Oxidation, or burning, of fat calories is even more significant to weight gain than caloric intake. When the body receives only occasional meals high in fat calories, it stores those fat calories immediately. The body only begins to oxidize fat calories aggressively when it receives a steady, rich supply of those calories: according to Dr. Blundell, it takes three to seven days of high-fat eating to increase fat oxidation.

This is particularly significant for the high-fat "binger", one who only rarely consumes a high-fat meal. Carbohydrate calories are burned off quickly: the body can only store about 3500 carbohydrate calories in the liver and muscles, oxidizing the rest as heat energy. But the body holds tightly to fat calories. Besides not being able to burn those fat calories through exercise, Dr. Blundell found that, after consuming a high-fat meal, there seems to be no tendency to eat less in subsequent meals; the fat calories remain in storage. And, as many of us have observed and Dr. Blundell has studied, "There is no limit to how much fat we can store," resulting, inevitably, in weight gain.

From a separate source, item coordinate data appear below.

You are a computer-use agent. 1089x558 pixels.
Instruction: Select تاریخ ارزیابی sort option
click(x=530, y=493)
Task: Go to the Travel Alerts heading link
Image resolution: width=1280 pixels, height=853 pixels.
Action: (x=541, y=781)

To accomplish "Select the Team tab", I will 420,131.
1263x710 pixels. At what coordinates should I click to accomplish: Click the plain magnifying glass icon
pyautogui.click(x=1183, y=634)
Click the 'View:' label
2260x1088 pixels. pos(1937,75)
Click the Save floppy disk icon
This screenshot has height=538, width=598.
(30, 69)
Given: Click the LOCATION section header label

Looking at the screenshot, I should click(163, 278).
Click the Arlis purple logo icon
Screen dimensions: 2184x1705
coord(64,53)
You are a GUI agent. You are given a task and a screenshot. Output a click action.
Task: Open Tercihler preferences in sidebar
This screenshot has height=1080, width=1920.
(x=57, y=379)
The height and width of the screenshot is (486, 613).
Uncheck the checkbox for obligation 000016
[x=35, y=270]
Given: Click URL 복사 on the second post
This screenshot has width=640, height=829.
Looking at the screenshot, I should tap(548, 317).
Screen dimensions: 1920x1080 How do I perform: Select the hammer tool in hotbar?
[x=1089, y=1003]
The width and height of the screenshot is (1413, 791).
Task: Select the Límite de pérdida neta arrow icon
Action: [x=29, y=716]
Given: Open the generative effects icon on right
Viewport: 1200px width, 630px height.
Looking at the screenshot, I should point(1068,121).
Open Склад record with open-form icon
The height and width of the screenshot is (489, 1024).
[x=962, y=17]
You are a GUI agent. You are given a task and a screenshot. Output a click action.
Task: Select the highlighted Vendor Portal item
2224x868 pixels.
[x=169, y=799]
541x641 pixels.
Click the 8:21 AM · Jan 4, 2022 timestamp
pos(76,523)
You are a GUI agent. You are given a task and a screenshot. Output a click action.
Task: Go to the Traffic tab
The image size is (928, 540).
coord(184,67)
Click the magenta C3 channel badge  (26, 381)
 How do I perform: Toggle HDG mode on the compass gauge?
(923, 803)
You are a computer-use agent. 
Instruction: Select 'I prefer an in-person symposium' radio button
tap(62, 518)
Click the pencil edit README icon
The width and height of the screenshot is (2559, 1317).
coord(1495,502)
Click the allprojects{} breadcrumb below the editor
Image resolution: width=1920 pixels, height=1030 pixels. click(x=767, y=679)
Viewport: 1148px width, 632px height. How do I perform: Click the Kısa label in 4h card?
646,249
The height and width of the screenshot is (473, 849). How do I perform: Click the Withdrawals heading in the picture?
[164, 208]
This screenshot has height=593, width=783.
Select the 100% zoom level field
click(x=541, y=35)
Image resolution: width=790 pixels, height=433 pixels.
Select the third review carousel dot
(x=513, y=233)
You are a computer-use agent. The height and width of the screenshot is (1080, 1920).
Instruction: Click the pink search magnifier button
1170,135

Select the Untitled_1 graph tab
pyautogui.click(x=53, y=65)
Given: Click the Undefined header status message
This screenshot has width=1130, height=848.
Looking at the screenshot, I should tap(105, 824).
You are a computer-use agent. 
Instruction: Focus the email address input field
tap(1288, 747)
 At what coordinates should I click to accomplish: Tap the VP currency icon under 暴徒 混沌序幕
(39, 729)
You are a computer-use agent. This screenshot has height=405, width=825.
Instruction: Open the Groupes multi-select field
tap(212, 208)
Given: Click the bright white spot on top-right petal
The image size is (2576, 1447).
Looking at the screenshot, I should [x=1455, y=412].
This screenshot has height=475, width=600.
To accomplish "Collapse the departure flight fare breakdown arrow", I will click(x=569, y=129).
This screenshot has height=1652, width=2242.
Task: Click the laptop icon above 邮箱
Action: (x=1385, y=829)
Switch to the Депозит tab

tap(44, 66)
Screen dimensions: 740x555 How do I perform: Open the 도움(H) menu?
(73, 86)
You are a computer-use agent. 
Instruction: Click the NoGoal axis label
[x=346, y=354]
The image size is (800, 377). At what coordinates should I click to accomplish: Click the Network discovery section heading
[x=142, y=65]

The conference on reducing dietary fat was co-sponsored by the American Health Foundation, the National Cancer Institute, the American Heart Association and the American Society of Preventive Cardiology. Dr. Blundell notes that his studies have shown that healthy and even underweight individuals may partake of a high-fat diet, and that there is no "biological imperative" that a high-fat diet leads to obesity. However, he noted, his studies showed that older individuals had a higher tendency to be overweight.

HeartInfo Editorial Comment:
There are many advantages to eating a lower fat diet, only one of which is related to having a lower cholesterol level. Low-fat diets decrease risk of heart disease, certain cancers, and certain intestinal problems. They are also less likely to lead to obesity, as outlined in this elegant study. We should all look carefully at our diets and cut out fat (especially saturated fat) wherever possible.